::: Material provided :::
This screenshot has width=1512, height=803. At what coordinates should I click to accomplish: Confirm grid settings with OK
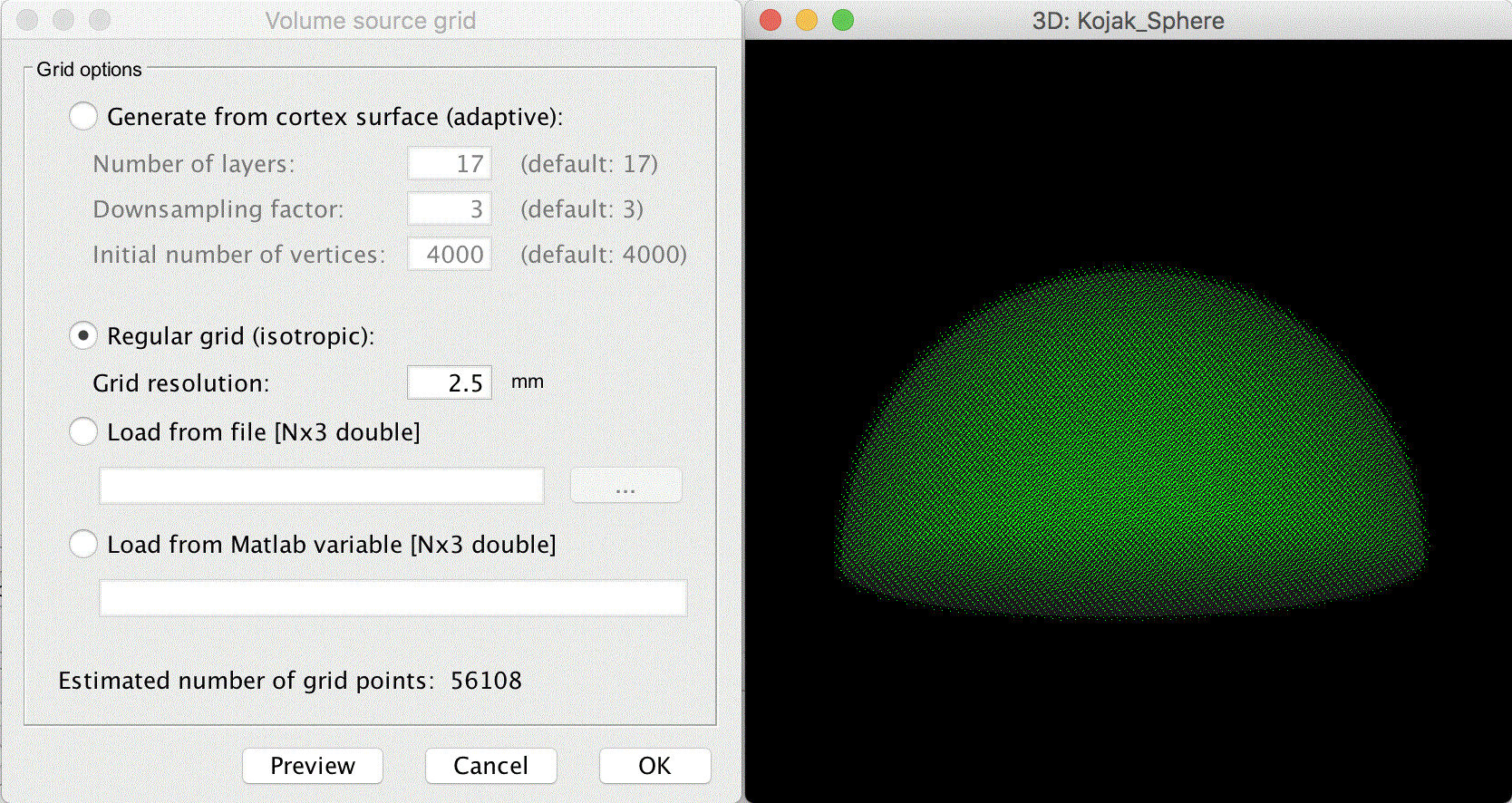pyautogui.click(x=654, y=766)
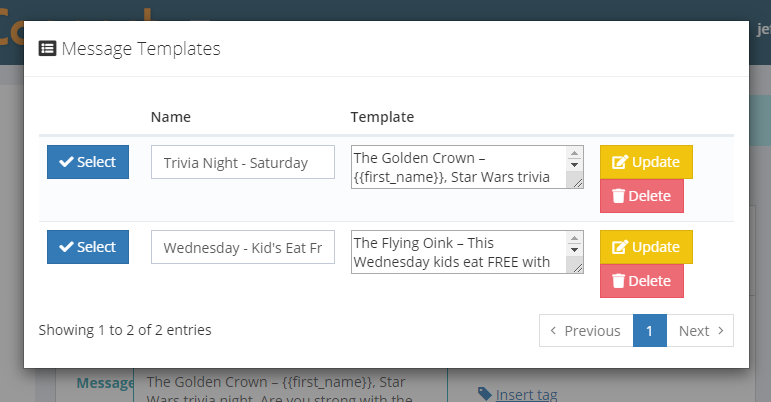Click the Trivia Night - Saturday name field
This screenshot has height=402, width=771.
(243, 162)
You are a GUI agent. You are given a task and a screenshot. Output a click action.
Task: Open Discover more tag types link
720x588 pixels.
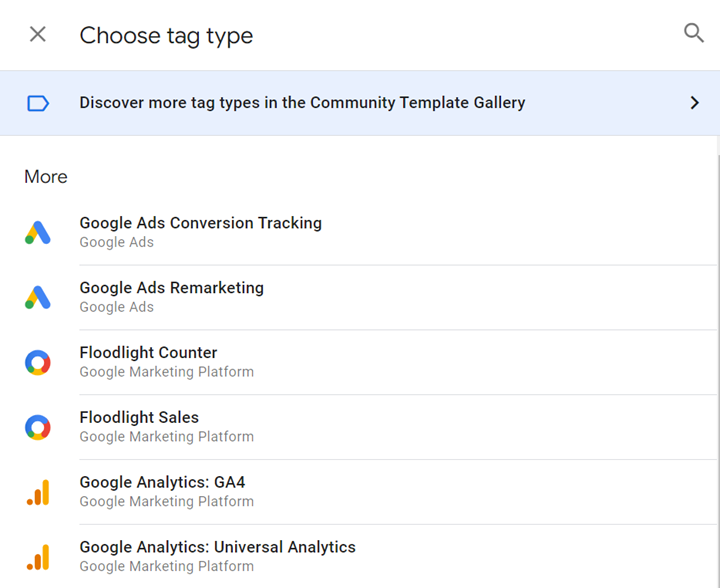[x=302, y=103]
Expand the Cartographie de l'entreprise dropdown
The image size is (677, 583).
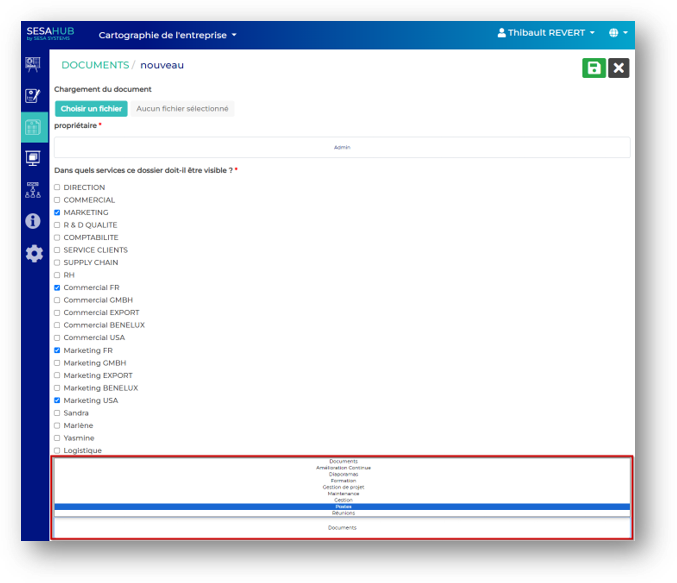pyautogui.click(x=168, y=35)
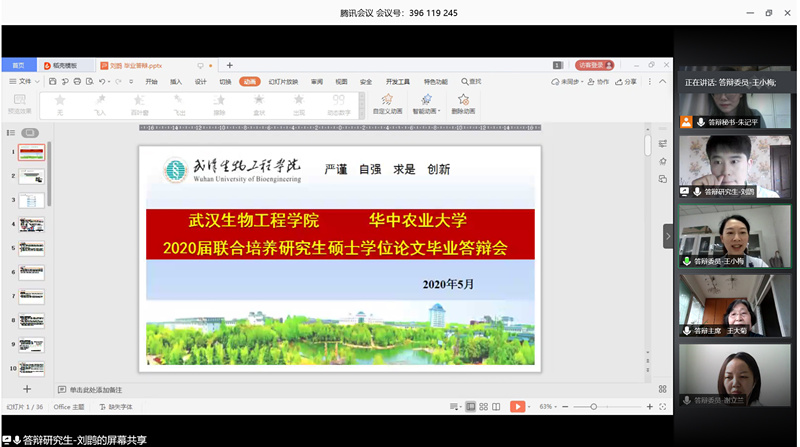Screen dimensions: 800x447
Task: Click the 删除动画 delete animation icon
Action: coord(463,99)
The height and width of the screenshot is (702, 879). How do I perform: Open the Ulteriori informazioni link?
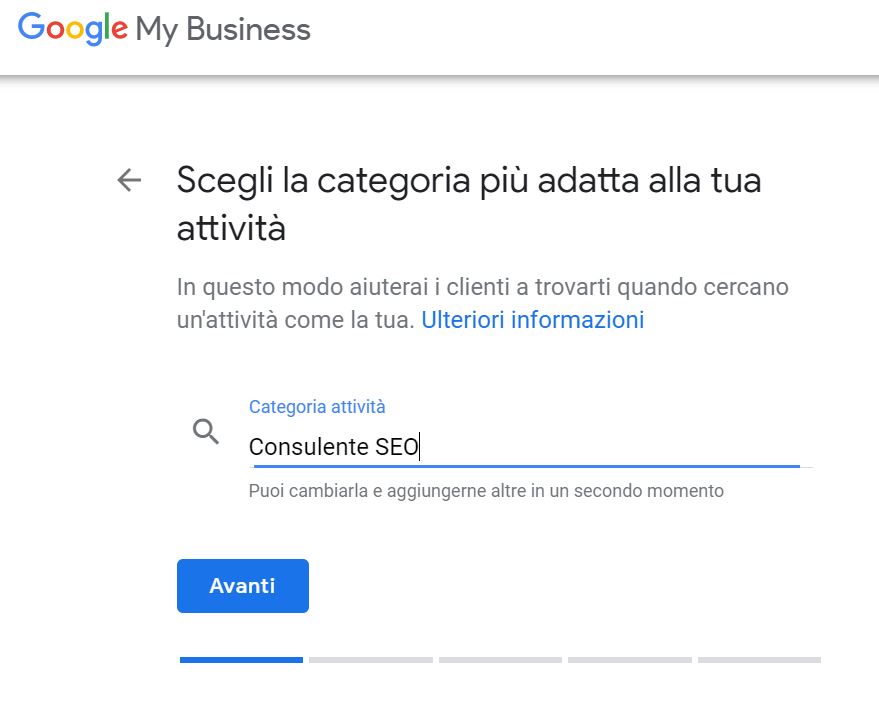point(533,320)
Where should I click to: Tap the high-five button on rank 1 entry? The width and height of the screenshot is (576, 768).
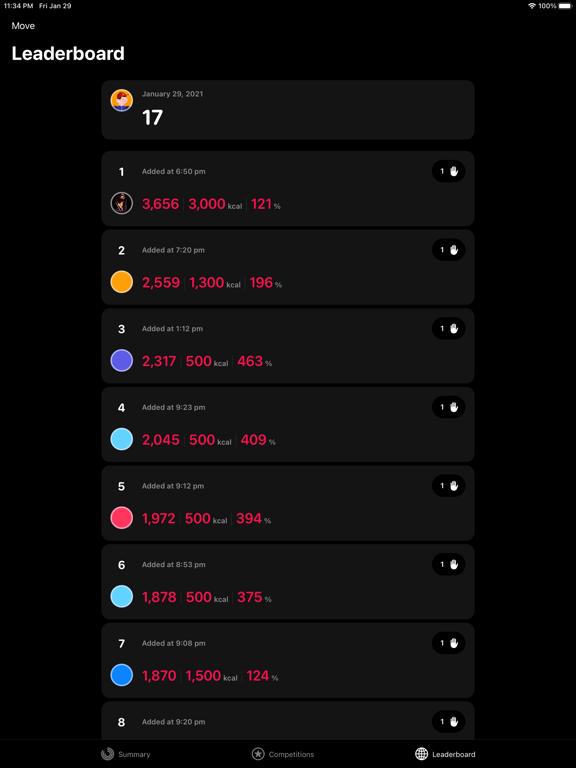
:::
Exercise directions:
Omitting the images, output each record precisely as written.

Solved exercise:
This screenshot has width=1512, height=803. At what coordinates should I click to accomplish: Confirm grid settings with OK
pyautogui.click(x=654, y=766)
Click the Trivia Night - Saturday name field
This screenshot has height=402, width=771.
(243, 162)
You are a GUI agent. You are given a task and a screenshot. Output a click action.
Task: Open Discover more tag types link
720x588 pixels.
[x=302, y=103]
Expand the Cartographie de l'entreprise dropdown
The image size is (677, 583).
pyautogui.click(x=168, y=35)
Screen dimensions: 800x447
Task: Click the 删除动画 delete animation icon
Action: coord(463,99)
The height and width of the screenshot is (702, 879). How do I perform: Open the Ulteriori informazioni link?
point(533,320)
Where should I click to: Tap the high-five button on rank 1 entry? The width and height of the screenshot is (576, 768).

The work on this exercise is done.